VOCAÇÃO, IMENSO AMOR PESSOAL POR JESUS

Jesus e seus discípulos

Jesus e seus discípulos

“Vem e segue-me”, foi o convite de Jesus. E eles deixaram tudo, foram atrás dele e nunca mais voltaram para casa. Foi a experiência de Pedro e André, João e Tiago, de todos os apóstolos, de Paulo, de milhões e milhões de homens e mulheres, jovens e crianças, nestes 20 séculos de cristianismo. Encontraram o Senhor e o seguiram pelo Caminho. Foi um encontro que gerou o fascínio e fez nascer o amor entre Jesus e seus discípulos. Foi a mesma experiência de Abraão, Moisés, Samuel, dos profetas, diante de Javé.

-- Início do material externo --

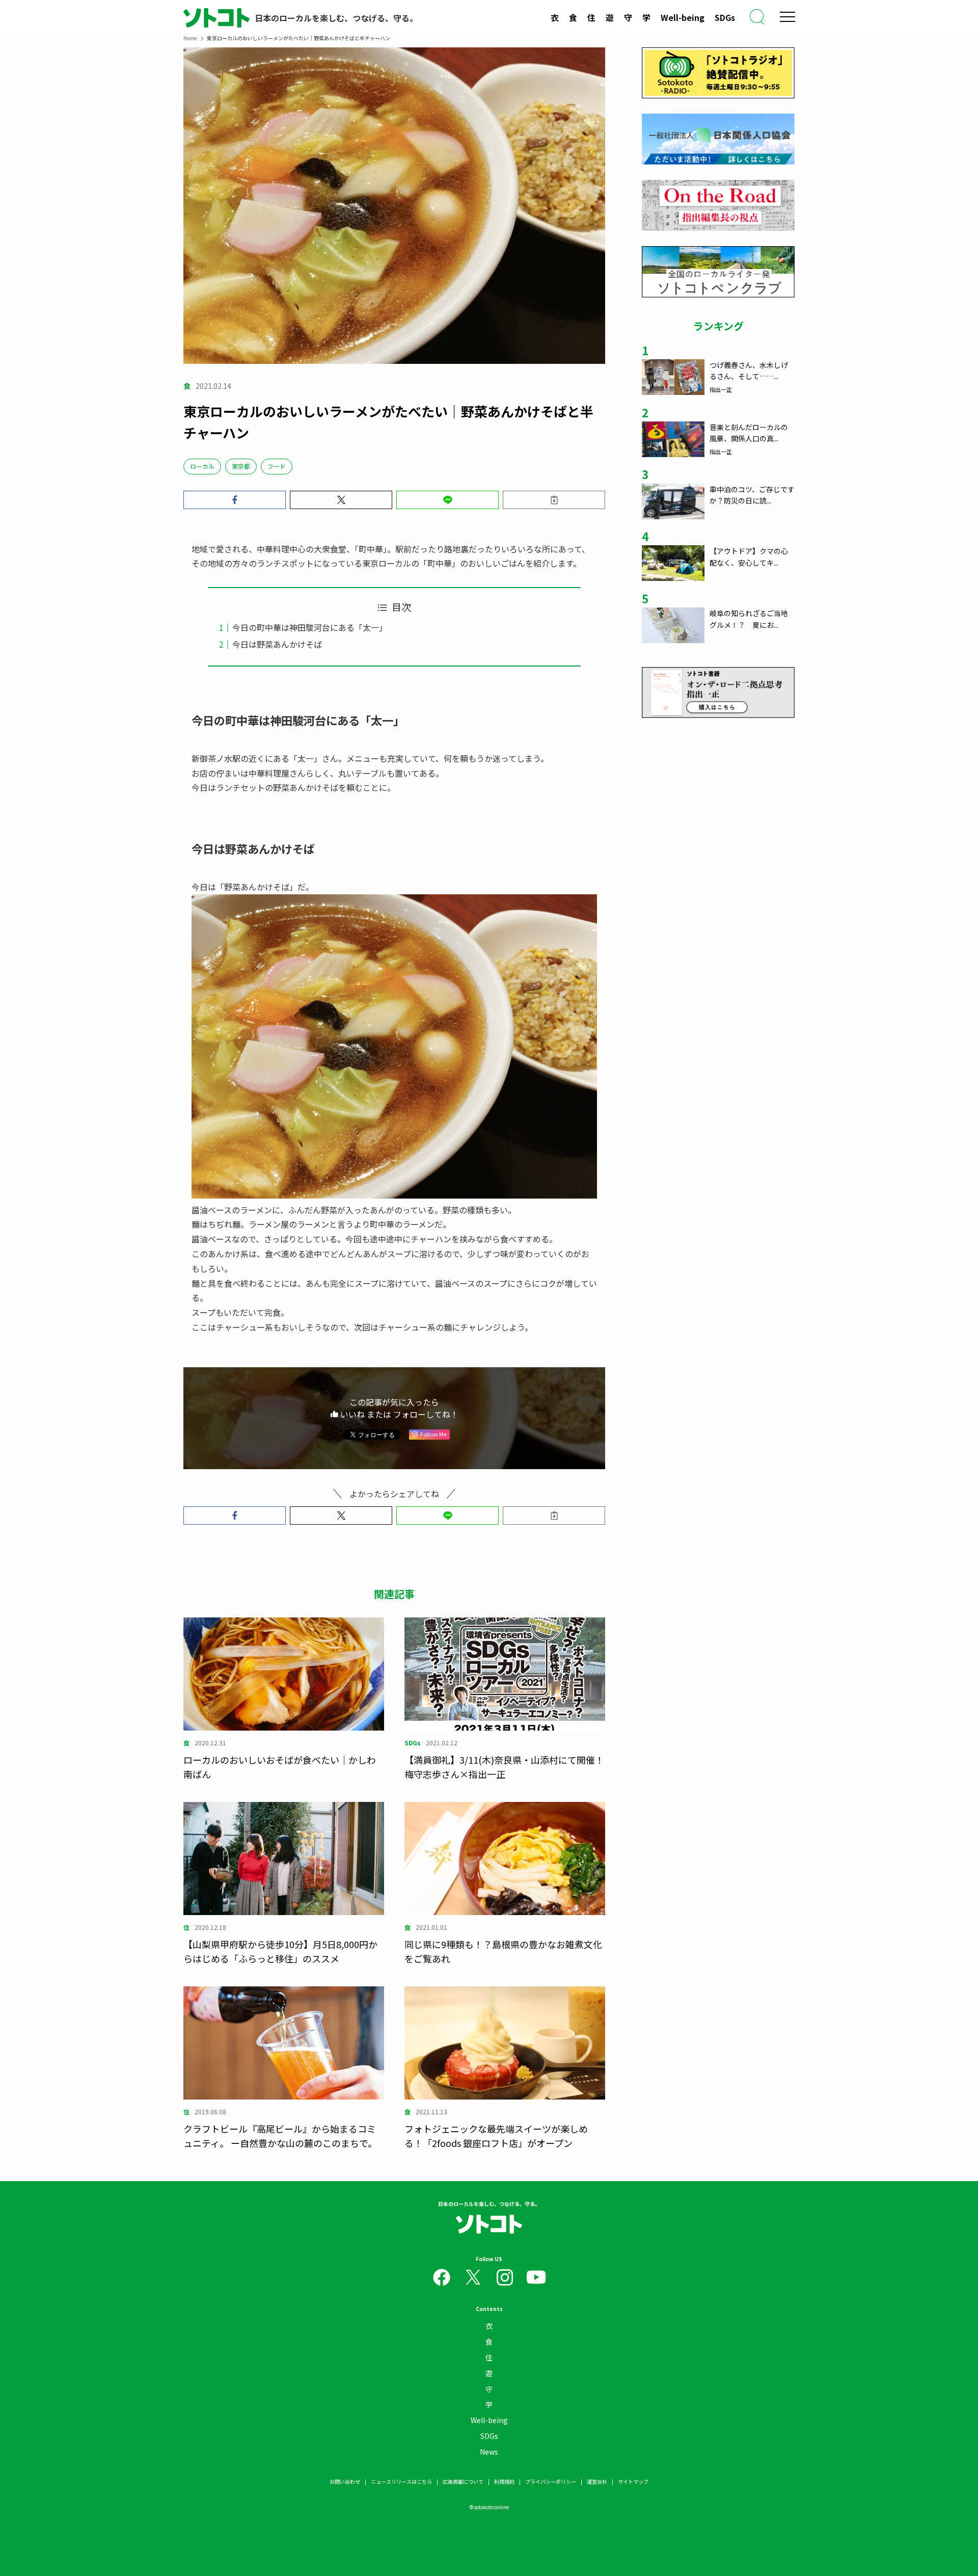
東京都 (241, 466)
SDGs (725, 17)
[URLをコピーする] (554, 500)
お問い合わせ (345, 2481)
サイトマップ (633, 2481)
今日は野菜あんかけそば (277, 644)
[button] (234, 500)
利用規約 (504, 2481)
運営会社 (597, 2481)
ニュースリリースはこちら (401, 2481)
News (489, 2452)
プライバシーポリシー (550, 2481)
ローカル (202, 466)
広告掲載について (463, 2481)
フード (276, 466)
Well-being (682, 17)
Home (190, 38)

No mês de agosto, a reflexão pastoral acentua o tema das vocações ao casamento, ao sacerdócio, à vida religiosa e ao apostolado, todas, é claro, conseqüência da fé batismal. Muitas vezes se explica o como fazer e o que fazer na vida vocacionada. Situa-se a vocação no fazer e não no ser que gera a ação. O ponto de partida, para alguns, é a necessidade da Igreja, a superação da crise das vocações, da família, das congregações e institutos religiosos, a falta de agentes de pastoral qualificados. E corremos atrás das pessoas, oferecemos cursos de formação, materiais pedagógicos e o nosso agradecimento prévio pela aceitação do convite. Corre-se até o risco de passar a imagem da Igreja como centro de técnicas e conhecimentos e não como comunidade de vida e contemplação. O fruto de tal enfoque é o surgimento de vocações “profissionais” a serviço da estrutura eclesiástica ou religiosa, de agentes de pastoral apenas competentes. Vocações sujeitas à rotina, ao cansaço, ao desânimo, à necessidade de retribuição. É o preço pago pela mistura de evangelização com catequese. Ou, mais ainda, o preço histórico de nossa herança latina, que insiste mais na vontade, na lei, na instituição e na moral, e menos na oração, na contemplação, na mística. Com isso, a formação dos agentes de pastoral se coloca pouco na linha da experiência mística e mais na linha da razão e da eficácia racional.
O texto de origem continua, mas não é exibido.